AS: Na minha, o barco da classe laser é individual, só tem uma vela. O biótipo ideal do velejador desse tipo de barco é que seja alta e forte. Tem que fazer muita força nesse barco. Meu biótipo se enquadra nesse requisito. O barco é rápido também, um pouco mais rápido do que o snipe, mas não tão rápido quanto o 470 de Jú e o 49er FX que Martine e Kahena ganharam.
JD: No 470, o ideal é que o proeiro seja alto e o timoneiro seja leve.

Quais são os planos de vocês para o futuro?
JD: Para mim é o Pan-americano e as Olimpíadas.
AS: Por enquanto, agora mês que vem, vou tentar classificar para o Mundial da classe Laser, que vai ser em dezembro na Nova Zelândia. Por enquanto é isso, depois eu não sei.
 
Eu li uma nota do Colégio Anchieta e tem uma declaração sua, Amanda, dizendo que não pensam em seguir no esporte futuramente. Por que? Tem alguma profissão que você sonha exercer e por isso, a carreira profissional na vela tem prazo curto de validade?

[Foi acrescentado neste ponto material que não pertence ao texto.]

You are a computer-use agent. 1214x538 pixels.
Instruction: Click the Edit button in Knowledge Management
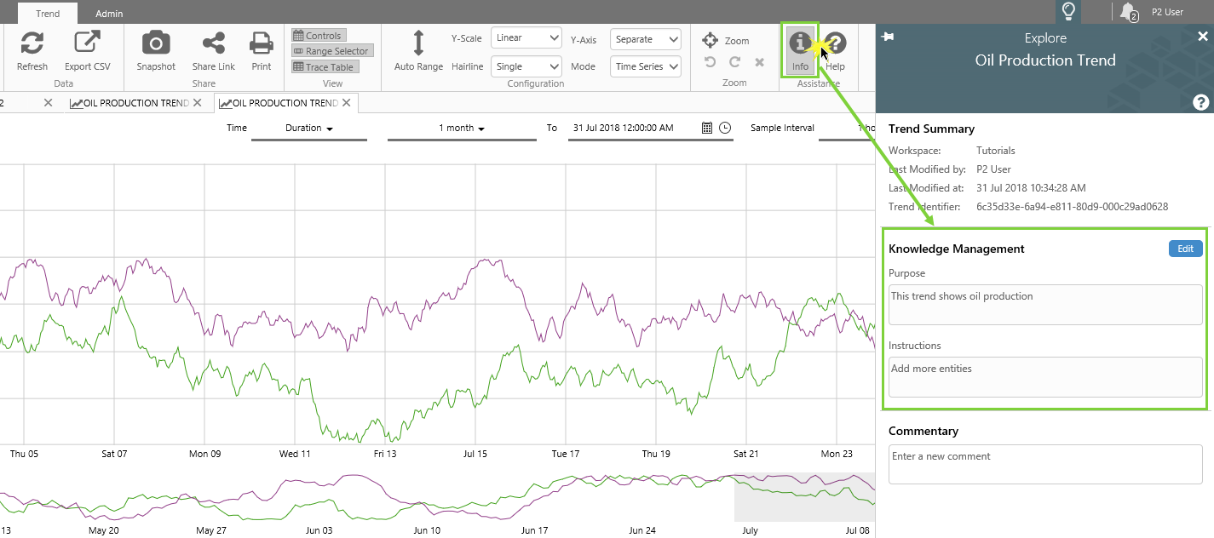[1185, 249]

AS: Não, não pensava no esporte olímpico, por causa das dificuldades no colégio. Provavelmente eu vou seguir velejando, só não sei se eu vou conseguir fazer uma campanha muito séria, tipo olímpica, porque o Colégio Anchieta exige muito e quero fazer medicina.

E você, Juliana?
JD: Eu faço engenharia ambiental, mas eu tenho vontade também de fazer uma carreira olímpica. Eu pararia minha faculdade para fazer isso. O problema é só a parte financeira, porque é muito caro para bancar a campanha para ir para os Jogos Olímpicos.
 
Vocês frequentam a escola e a faculdade. Como é que foi o primeiro dia na escola e na faculdade, pós-título mundial? Passaram a ser assediadas por fãs? Vocês se tornaram populares por causa disso? Os colegas te encheram de perguntas sobre o título e a competição?
JD: Então, eu já conhecia as pessoas, não eram desconhecidos. Todo mundo me deu parabéns, mas nada assim que fizesse a gente se sentir assediada. As pessoas desconhecidas não chegavam para falar não, só quem já conhecia.
AS: No colégio, o Anchieta me deu aquele abraço caloroso, sabe? Todo mundo, de todas as séries, de todas as salas, todos os professores falando comigo. O colégio fez uma faixa para me receber no aeroporto. Foi isso, foi felicidade.